会計上は、会社で取り決めた耐用年数や償却率により減価償却することが可能だが、法人税法上は、損金経理を要件に、償却限度額に達するまでの金額までしか損金算入できないという一定の制限が設けられている。この点、当期に「償却不足額」が生じ、前期に「償却超過額」がある場合には、その「償却超過額」を当期の「償却不足額」に充てて損金算入することになる。
ところで、一部の会社では減価償却費について、利益調整等を目的に、当期の償却限度額の範囲内であれば「償却超過額」の一部のみを任意で損金算入できると考える向きもあるが、償却限度額の範囲内とはいえ、それは行えないことになる。

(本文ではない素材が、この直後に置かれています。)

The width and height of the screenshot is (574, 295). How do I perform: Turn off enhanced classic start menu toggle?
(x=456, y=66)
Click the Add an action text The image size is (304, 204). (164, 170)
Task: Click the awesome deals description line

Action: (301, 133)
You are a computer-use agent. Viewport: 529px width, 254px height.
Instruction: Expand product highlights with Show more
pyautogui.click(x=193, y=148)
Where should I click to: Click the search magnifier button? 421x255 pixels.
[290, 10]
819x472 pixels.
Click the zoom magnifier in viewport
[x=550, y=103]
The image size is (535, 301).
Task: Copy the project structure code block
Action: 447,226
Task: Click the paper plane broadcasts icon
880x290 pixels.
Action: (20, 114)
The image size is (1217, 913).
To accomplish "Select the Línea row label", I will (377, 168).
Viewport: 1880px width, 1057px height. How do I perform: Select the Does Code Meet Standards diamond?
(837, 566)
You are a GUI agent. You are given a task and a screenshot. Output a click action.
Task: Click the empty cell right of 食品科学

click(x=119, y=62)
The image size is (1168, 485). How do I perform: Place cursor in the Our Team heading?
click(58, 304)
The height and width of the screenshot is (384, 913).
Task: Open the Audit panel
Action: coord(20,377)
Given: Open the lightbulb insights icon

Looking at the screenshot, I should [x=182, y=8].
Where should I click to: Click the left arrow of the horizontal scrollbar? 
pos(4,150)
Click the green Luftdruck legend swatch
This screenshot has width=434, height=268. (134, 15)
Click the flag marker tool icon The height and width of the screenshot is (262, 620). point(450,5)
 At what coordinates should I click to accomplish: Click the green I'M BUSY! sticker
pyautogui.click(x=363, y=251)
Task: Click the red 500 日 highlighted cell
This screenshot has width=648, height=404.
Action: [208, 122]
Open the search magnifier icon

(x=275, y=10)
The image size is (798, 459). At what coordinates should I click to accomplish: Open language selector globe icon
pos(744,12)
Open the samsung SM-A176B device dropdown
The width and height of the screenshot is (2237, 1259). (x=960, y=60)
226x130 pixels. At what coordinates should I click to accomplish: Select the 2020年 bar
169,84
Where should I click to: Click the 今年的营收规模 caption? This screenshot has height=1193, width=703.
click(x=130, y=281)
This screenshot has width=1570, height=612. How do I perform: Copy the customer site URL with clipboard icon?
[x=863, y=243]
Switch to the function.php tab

前期において別表四で加算等した「償却超過額」を当期の償却限度額に達するまでの金額まで損金算入する根拠は、当期の損金経理額の中に、“償却費として損金経理した事業年度前の各事業年度における損金経理額のうち償却事業年度前の各事業年度で損金算入されなかった金額を含む”とされていることによる(法法31@C)。
つまり、当期の損金経理額の中には、前期に損金経理した金額のうち損金算入されなかった金額である「償却超過額」が自動的に含まれることになる。「償却超過額」であっても、前期において既に損金経理を行い法人の償却費として意思表示を行っていることになるため、当期の損金経理額に含めた上で、償却限度額に達するまでの金額まで損金算入する必要がある。
例えば、X年に償却超過額60が生じ、X+1年の償却限度額が100で、償却費として損金経理した金額が80だったことにより償却不足額20が生じたとする。X+1年においては、償却超過額60のうち20を損金算入することになる。利益調整等を目的に、本来損金算入すべき償却超過額20のうち10のみを損金算入することはできない。